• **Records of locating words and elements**

------------

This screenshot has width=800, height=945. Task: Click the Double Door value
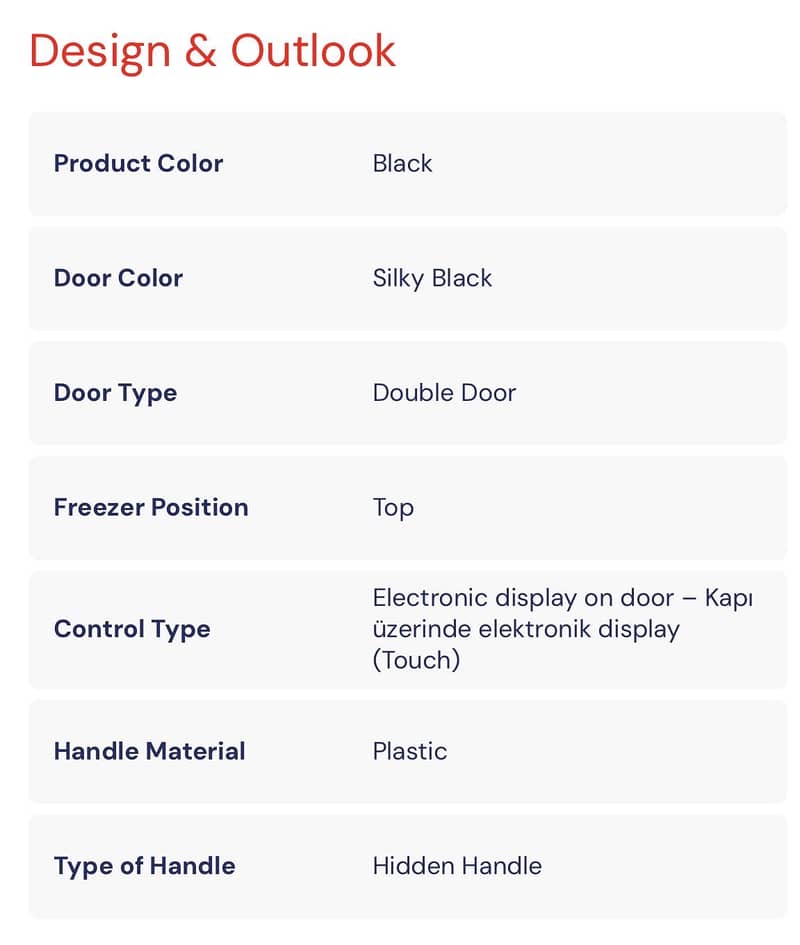pos(444,392)
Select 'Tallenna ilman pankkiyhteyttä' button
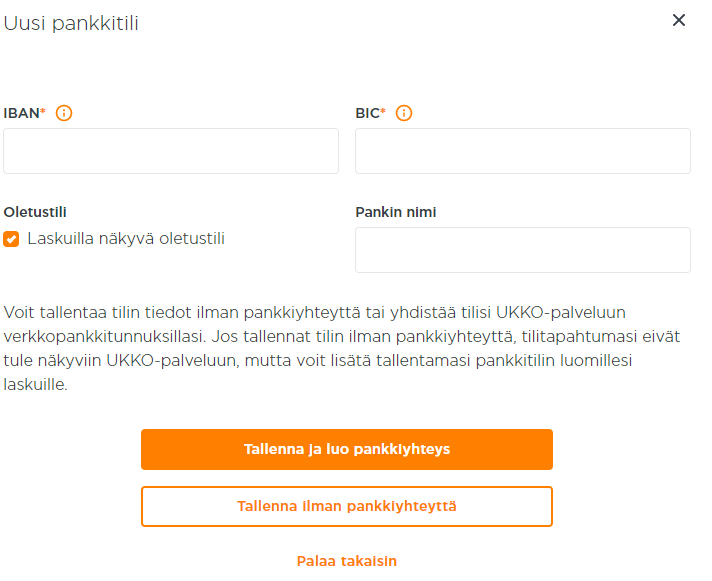712x581 pixels. (347, 507)
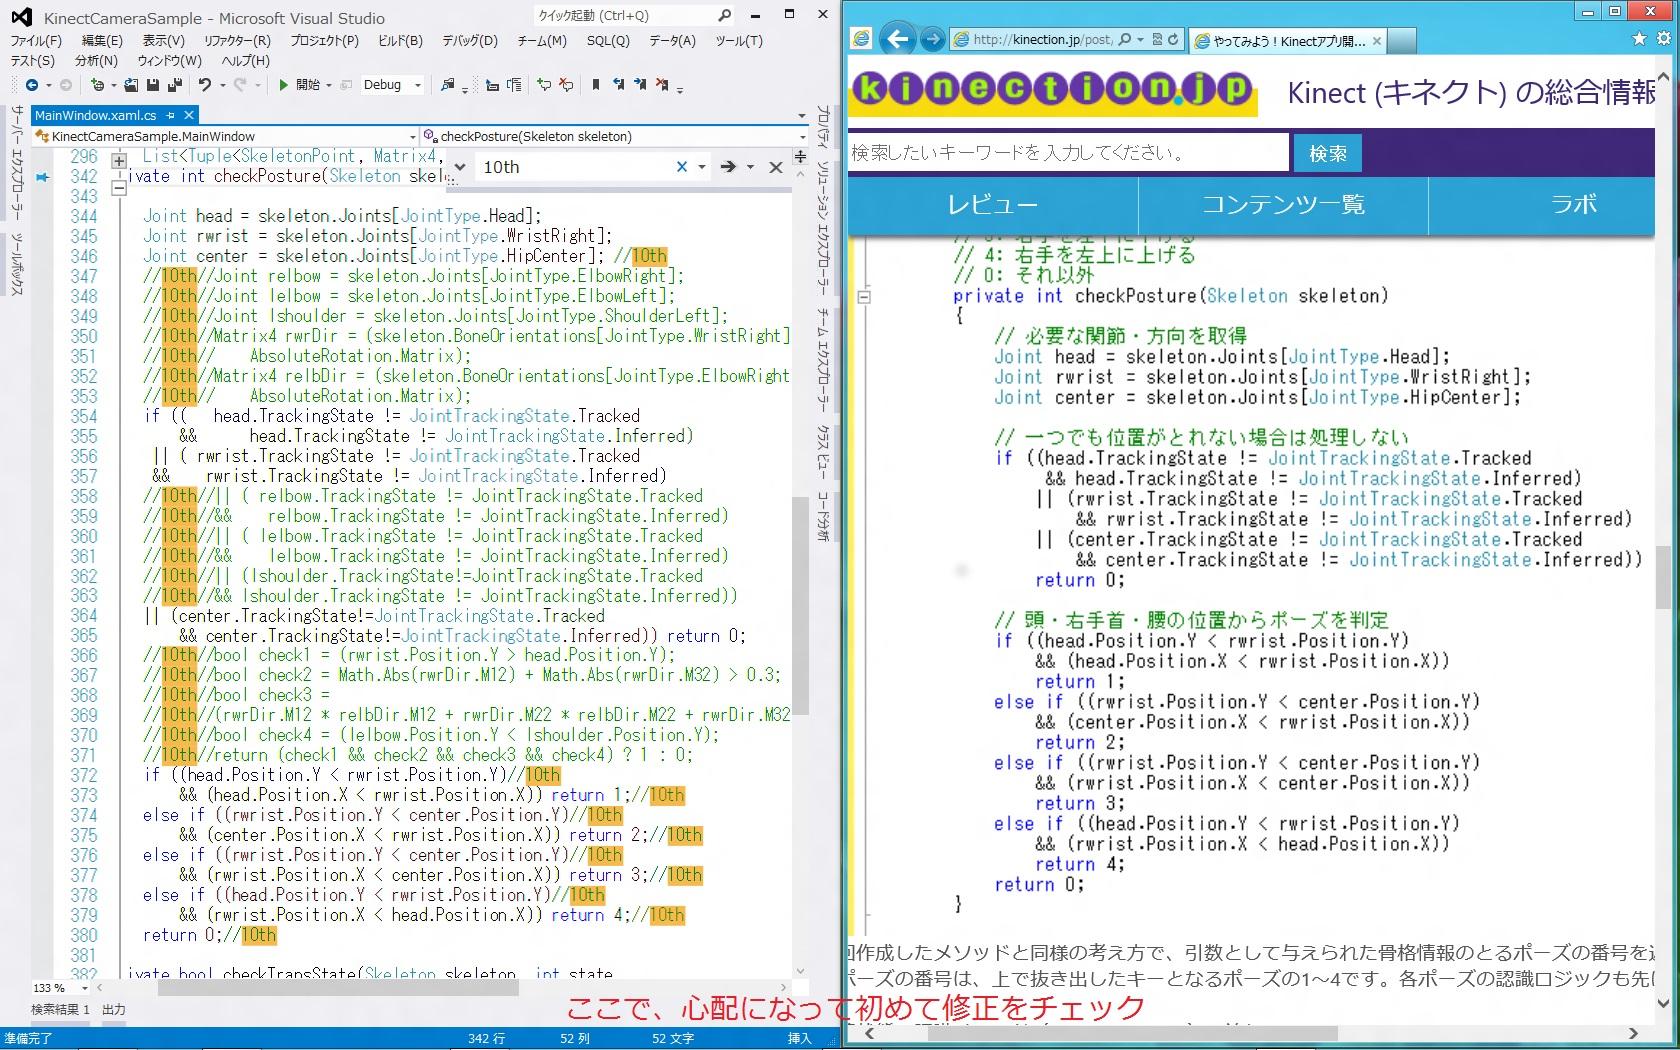Open the プロジェクト(P) menu

324,41
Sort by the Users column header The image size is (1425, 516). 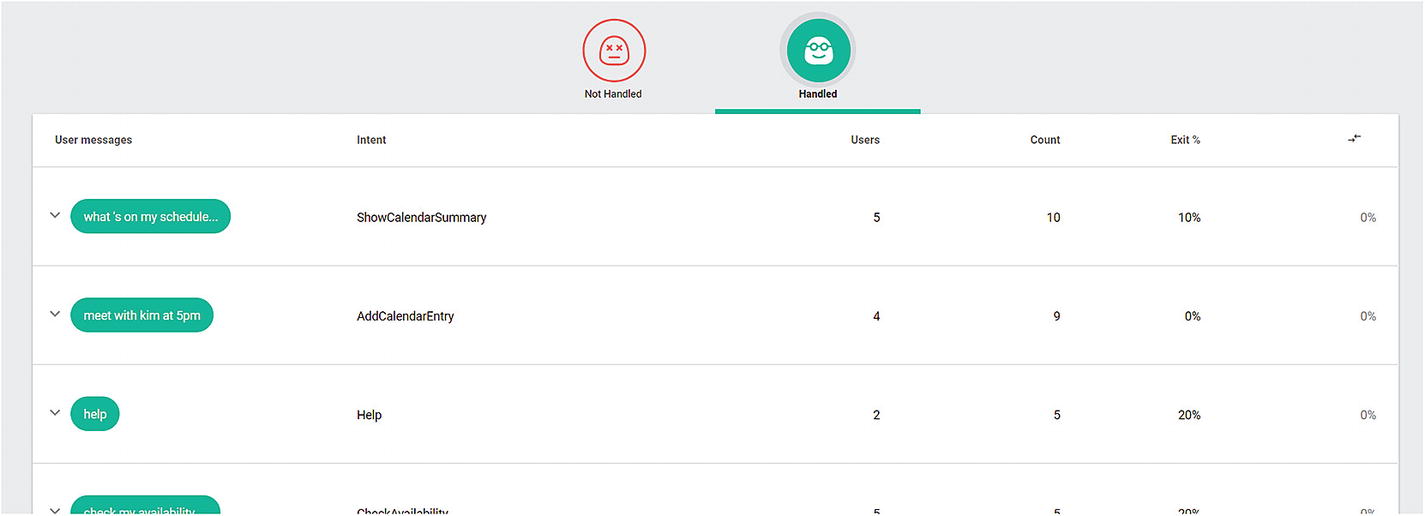click(x=865, y=140)
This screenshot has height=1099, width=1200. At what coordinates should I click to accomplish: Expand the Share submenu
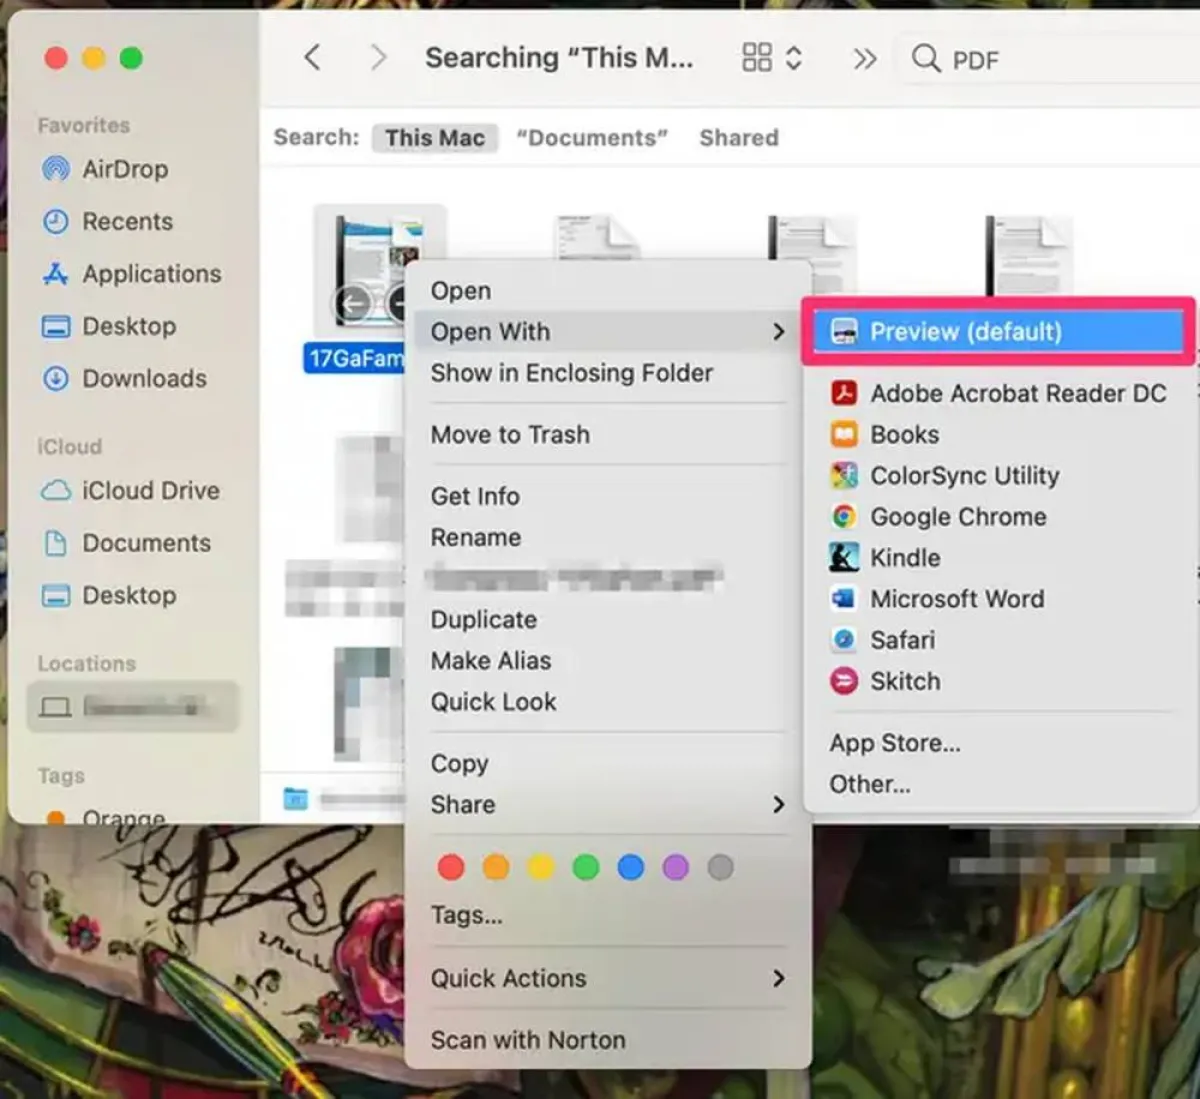[x=462, y=805]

------------

• **Goal**
Give the entries from the line containing "This screenshot has height=1099, width=1200." through the end of the entries as a Markdown table with the columns "Row" and "Line", omitting blank lines and leaving out the pictures.

• **Answer**
| Row | Line |
|---|---|
| 1 | This screenshot has height=1099, width=1200. At what coordinates should I click to accomplish: Expand the Share submenu |
| 2 | [x=462, y=805] |